[Data for processing]

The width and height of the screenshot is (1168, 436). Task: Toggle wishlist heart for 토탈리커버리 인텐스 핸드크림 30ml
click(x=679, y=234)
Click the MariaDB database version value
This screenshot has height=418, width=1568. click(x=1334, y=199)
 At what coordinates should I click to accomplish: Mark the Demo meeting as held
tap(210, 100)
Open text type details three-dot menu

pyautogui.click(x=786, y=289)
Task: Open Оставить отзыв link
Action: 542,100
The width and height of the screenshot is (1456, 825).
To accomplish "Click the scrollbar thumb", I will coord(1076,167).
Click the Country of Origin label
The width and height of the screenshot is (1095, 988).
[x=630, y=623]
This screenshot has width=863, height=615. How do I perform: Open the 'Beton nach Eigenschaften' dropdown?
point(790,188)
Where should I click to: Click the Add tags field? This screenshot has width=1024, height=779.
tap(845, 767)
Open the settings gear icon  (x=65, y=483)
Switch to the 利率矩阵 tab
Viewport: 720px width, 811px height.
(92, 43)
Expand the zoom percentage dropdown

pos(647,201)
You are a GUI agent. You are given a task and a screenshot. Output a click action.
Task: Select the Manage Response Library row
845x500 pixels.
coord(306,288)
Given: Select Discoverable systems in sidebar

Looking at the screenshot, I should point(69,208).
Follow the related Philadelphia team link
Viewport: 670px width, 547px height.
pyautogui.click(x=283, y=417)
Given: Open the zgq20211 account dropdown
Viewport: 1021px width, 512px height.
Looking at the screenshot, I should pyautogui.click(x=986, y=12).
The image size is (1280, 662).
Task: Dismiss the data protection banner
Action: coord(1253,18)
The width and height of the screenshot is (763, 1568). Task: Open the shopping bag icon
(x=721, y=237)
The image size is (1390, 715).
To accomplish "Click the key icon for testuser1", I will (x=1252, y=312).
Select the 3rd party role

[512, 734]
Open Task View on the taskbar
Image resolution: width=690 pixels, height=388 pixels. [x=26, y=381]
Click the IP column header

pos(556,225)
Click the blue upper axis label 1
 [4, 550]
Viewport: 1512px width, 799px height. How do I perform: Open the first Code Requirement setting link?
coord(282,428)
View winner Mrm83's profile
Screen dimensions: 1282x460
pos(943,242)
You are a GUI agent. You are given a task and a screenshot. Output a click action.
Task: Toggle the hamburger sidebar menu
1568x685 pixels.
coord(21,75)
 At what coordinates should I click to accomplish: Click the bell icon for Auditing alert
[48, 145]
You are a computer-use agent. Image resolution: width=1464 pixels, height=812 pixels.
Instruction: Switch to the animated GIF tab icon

[/Data for processing]

#### Exercise objective
Find every line in the records that uses the string "Switch", then copy it.

#### Problem solution
Switch to the 利率矩阵 tab
Instruction: Switch to the animated GIF tab icon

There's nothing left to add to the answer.